PROVIDED TEXT:
People with bowel ulcers could soon be topping up their "friendly" bacteria to beat their illness.
The scientists say further research is needed
Scientists in Scotland have discovered that people with ulcerative colitis have lower levels of a specific type of friendly bacteria.
They have now developed a treatment to boost levels of this bacteria.
Tests on patients suggest it can dramatically reduce the pain, diarrhoea, fatigue and weight loss associated with the condition.
Ulcerative colitis affects 50,000 people in the UK. The disease causes ulcers in the lining of the large bowel.
At the moment, patients are given anti-inflammatory drugs or steroids to try to reduce their symptoms. However, these can have unpleasant side-effects.
If patients do not respond to drugs they may have to have surgery.
Professor George Macfarlane and colleagues at the University of Dundee say their discovery could transform the treatment of these patients.
Over the past two years, they have given patients with the disease a drug cocktail to try to encourage the growth of a specific type of friendly bacteria - a so-called probiotic. They are not naming the bacteria for commercial reasons.
Patients took a pill containing freeze-dried bacteria and a sachet drink containing carbohydrates before breakfast and after their evening meal every day for four weeks. This combination is known as a synbiotic.

AVAILABLE DATA:
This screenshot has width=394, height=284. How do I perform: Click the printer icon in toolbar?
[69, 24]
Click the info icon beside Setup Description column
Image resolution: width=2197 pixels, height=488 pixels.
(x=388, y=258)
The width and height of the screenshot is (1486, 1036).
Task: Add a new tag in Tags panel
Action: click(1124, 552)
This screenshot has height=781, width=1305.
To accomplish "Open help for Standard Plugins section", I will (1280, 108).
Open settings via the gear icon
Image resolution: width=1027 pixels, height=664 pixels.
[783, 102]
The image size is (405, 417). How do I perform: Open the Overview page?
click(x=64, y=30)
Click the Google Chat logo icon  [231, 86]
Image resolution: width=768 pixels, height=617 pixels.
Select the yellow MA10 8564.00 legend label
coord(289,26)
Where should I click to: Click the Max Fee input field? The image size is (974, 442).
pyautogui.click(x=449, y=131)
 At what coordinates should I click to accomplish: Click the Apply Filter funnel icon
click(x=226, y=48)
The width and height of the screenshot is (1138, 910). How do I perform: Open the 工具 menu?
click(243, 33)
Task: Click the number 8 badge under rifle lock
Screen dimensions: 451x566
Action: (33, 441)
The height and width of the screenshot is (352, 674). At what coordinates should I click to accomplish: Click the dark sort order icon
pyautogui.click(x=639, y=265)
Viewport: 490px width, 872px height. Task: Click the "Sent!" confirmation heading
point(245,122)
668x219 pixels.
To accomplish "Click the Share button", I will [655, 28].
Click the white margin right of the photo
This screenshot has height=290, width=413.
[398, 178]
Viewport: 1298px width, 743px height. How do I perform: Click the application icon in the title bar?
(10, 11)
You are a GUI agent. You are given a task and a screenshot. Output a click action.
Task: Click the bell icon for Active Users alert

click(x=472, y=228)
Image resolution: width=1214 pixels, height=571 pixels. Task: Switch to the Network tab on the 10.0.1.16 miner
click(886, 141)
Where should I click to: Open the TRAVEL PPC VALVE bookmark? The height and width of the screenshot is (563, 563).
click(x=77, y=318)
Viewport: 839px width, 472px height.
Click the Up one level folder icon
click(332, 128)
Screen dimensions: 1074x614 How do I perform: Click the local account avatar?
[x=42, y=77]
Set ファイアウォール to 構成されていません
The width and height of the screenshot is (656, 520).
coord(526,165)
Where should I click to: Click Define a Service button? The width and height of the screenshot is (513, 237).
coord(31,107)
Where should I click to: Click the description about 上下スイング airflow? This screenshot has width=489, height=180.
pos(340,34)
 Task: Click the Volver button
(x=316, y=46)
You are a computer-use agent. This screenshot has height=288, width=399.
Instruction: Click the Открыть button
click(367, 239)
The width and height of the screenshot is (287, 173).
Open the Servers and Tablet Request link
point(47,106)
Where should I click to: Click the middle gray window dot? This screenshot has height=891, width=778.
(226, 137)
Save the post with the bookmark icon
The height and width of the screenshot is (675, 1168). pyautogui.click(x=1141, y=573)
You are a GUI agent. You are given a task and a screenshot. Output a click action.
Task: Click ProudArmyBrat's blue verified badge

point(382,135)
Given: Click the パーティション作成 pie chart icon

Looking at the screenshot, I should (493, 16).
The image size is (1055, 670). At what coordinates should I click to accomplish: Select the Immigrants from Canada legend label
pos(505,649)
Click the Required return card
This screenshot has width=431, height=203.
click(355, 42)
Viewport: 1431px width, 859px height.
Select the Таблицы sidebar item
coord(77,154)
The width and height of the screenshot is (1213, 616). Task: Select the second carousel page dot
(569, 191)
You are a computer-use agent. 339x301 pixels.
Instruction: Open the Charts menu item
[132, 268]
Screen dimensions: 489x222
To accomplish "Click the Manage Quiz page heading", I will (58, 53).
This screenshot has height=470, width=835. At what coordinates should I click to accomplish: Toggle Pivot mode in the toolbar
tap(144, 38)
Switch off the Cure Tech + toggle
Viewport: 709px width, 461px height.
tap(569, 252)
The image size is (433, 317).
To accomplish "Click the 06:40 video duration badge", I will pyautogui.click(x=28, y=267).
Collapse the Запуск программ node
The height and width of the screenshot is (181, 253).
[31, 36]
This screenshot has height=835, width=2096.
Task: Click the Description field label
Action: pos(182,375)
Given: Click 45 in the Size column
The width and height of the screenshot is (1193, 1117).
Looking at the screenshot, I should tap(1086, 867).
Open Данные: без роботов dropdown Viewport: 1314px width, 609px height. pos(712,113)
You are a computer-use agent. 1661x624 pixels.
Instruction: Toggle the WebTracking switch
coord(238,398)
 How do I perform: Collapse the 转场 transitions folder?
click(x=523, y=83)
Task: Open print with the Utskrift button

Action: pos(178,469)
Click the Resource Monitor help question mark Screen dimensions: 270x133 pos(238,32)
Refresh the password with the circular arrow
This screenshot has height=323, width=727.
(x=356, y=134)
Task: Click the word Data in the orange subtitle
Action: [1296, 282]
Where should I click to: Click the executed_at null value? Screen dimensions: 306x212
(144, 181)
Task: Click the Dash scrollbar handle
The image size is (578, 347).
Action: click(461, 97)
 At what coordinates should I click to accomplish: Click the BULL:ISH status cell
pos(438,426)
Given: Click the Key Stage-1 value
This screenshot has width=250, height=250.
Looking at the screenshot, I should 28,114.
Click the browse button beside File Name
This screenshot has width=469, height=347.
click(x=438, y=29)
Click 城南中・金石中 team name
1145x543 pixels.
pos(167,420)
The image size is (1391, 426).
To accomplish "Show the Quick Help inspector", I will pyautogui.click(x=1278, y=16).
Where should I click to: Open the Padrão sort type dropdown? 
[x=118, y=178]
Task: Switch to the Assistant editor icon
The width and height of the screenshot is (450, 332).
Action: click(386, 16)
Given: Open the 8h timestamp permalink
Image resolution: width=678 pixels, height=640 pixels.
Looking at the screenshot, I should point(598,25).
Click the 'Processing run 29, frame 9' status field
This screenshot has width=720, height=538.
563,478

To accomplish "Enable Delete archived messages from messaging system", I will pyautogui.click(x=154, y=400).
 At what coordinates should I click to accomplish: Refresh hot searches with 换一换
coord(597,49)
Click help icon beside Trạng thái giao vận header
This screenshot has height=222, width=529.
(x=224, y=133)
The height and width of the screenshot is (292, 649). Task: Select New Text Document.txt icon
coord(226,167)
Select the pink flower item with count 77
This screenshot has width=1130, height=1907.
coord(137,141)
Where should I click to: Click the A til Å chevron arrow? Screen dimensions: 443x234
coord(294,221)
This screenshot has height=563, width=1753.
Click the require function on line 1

YOUR OBJECTIVE: Resume the article on the synbiotic treatment for ulcerative colitis, beginning right after its last sentence.

ANSWER SPACE:
They said the treatment reduced inflammation in the bowel and reduced the pain and discomfort experienced by patients. There were also no side-effects.
"The trial results show that participants receiving the synbiotic stopped experiencing pain, diarrhoea and other symptoms commonly associated with the disease," said Professor Macfarlane.
"This meant that they could go about their daily lives without worrying about the symptoms that makes living with the disease a struggle."
He added: "This is an important development in the search for an effective treatment for ulcerative colitis."
The researchers are now planning to test the treatment on a larger number of patients.
The National Association for Colitis and Crohn's Disease said a growing number of scientists are carrying out research in this area.
"More and more people are becoming interested in the potential benefits of probiotics," said Helen Terry, its information services manager.
"It's looking like a promising area for further research."